— PROBLEM TO WORK ON —
An exact copy of the data is required. No picture may appear in it.

(Dataset entries)
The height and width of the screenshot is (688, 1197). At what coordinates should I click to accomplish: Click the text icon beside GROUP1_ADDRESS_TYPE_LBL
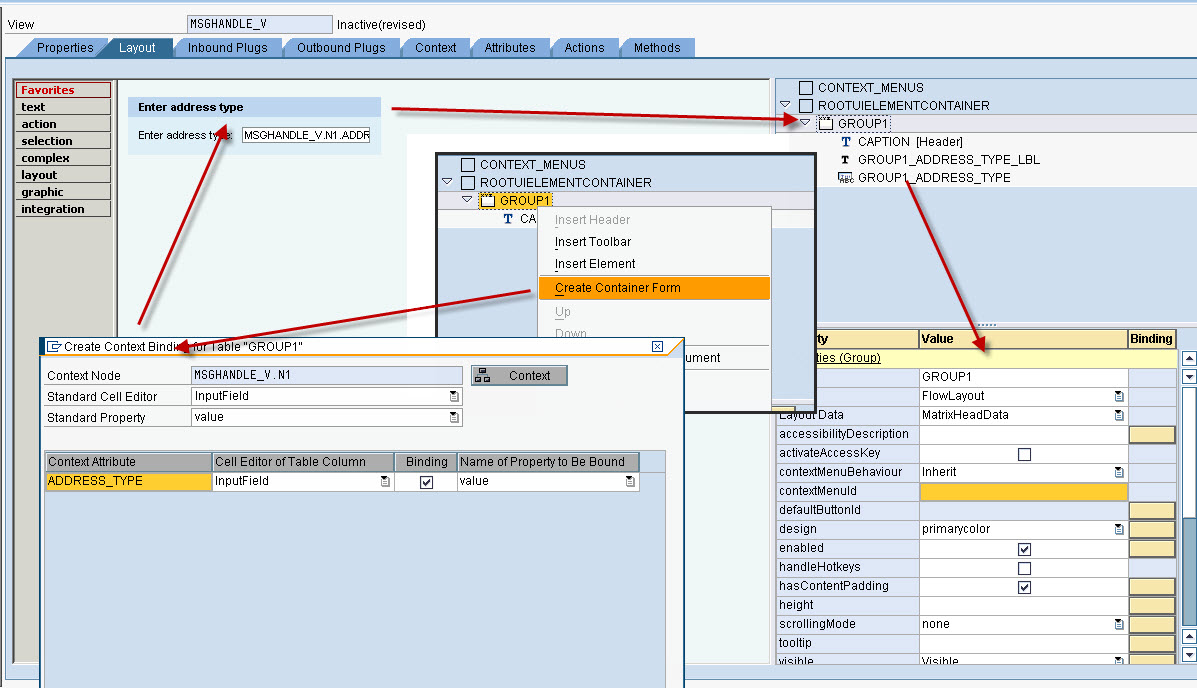(x=845, y=157)
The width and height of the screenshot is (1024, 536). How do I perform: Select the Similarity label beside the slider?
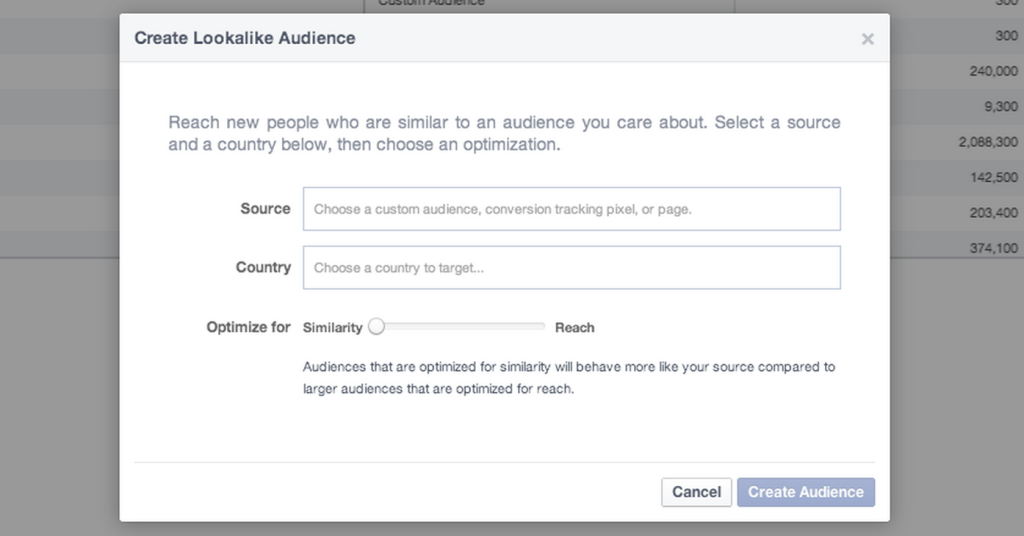[x=332, y=327]

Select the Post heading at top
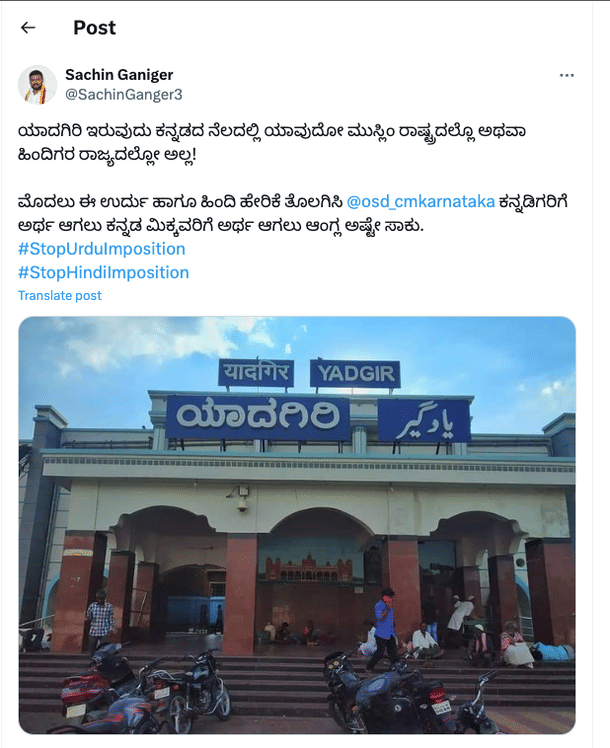click(94, 28)
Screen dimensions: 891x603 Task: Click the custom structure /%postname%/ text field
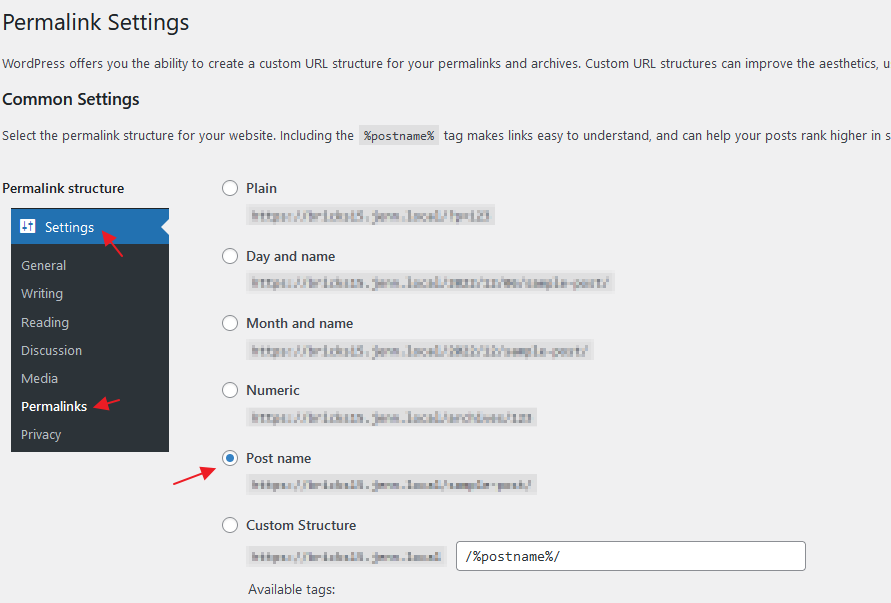[630, 556]
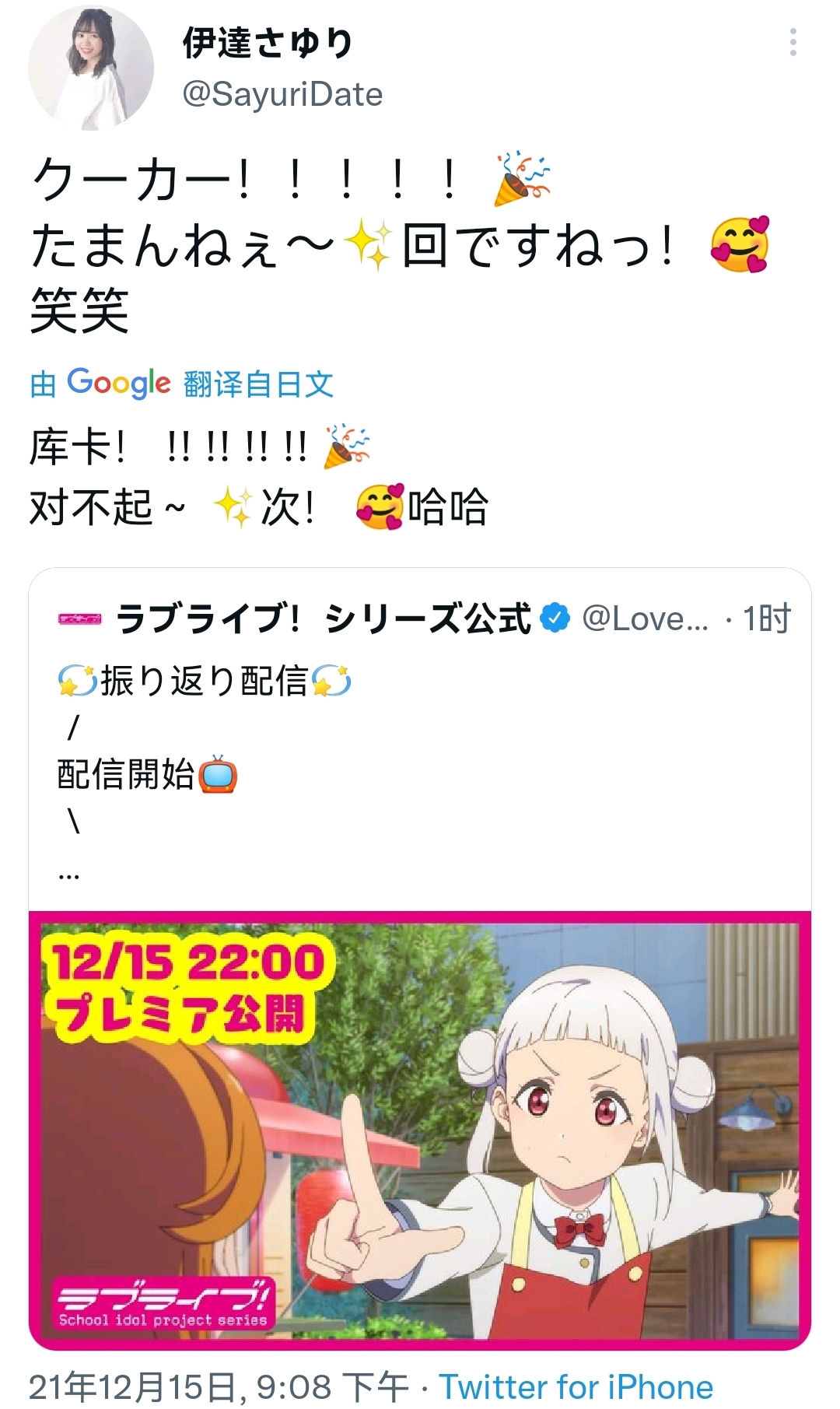Click the TV emoji after 配信開始
The height and width of the screenshot is (1409, 840).
click(219, 775)
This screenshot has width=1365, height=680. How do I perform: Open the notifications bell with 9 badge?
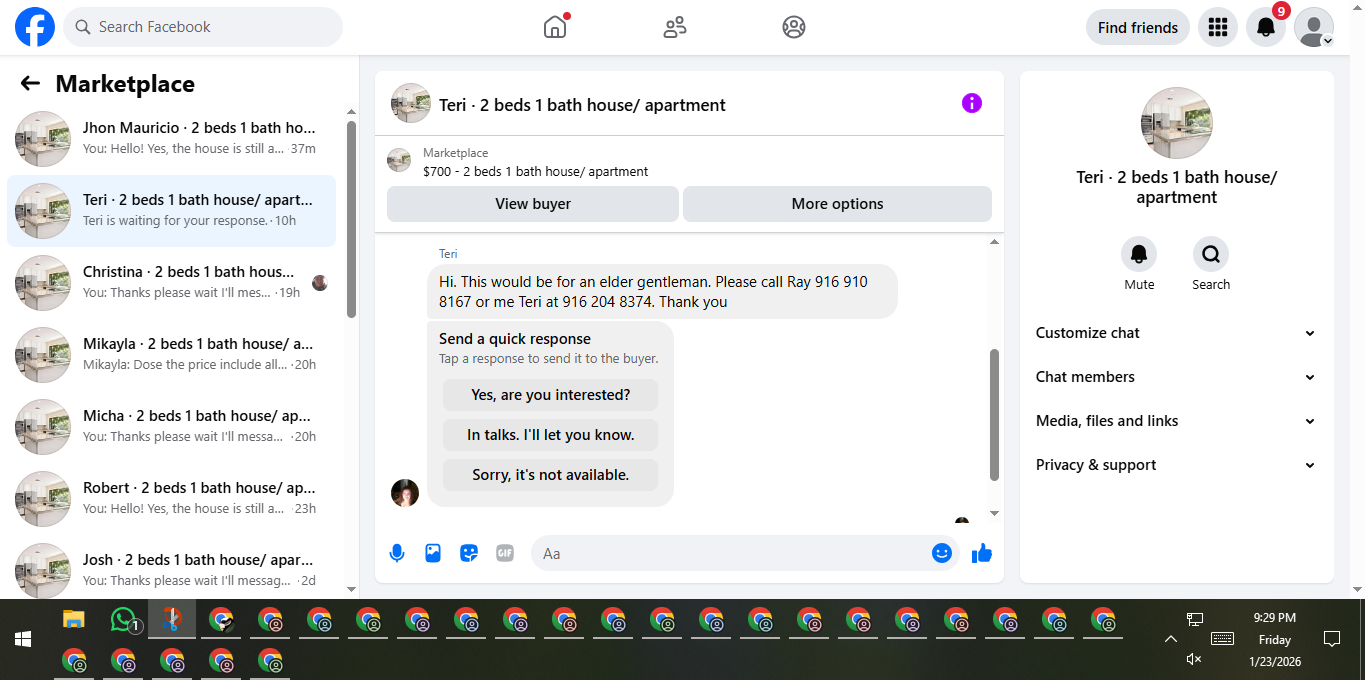[1266, 27]
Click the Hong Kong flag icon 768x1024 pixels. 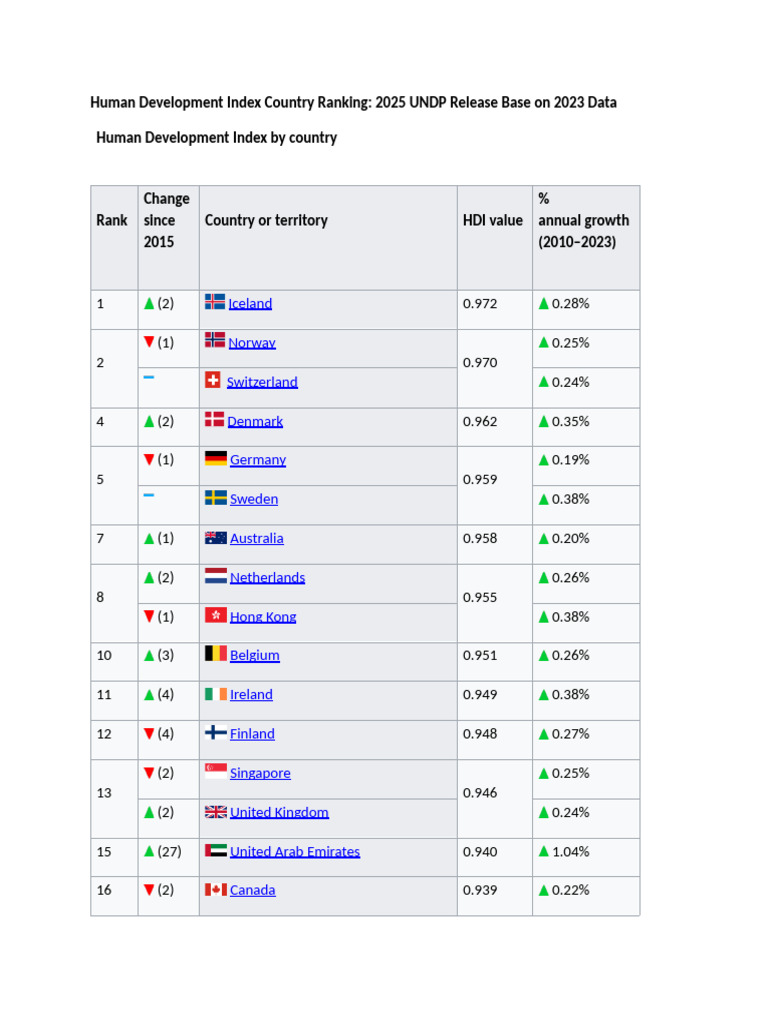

— RESULT —
The height and width of the screenshot is (688, 1197). At what coordinates should I click to accomplish: Click the text icon beside GROUP1_ADDRESS_TYPE_LBL
(x=845, y=157)
The width and height of the screenshot is (1024, 536). How do I perform: Select the Similarity label beside the slider?
[x=332, y=327]

Select the Post heading at top
click(94, 28)
Screen dimensions: 891x603 Task: Click the custom structure /%postname%/ text field
[630, 556]
Click the TV emoji after 配信開始
The height and width of the screenshot is (1409, 840).
click(219, 775)
This screenshot has width=1365, height=680. How do I perform: Open the notifications bell with 9 badge?
[1266, 27]
Click the Hong Kong flag icon 768x1024 pixels. 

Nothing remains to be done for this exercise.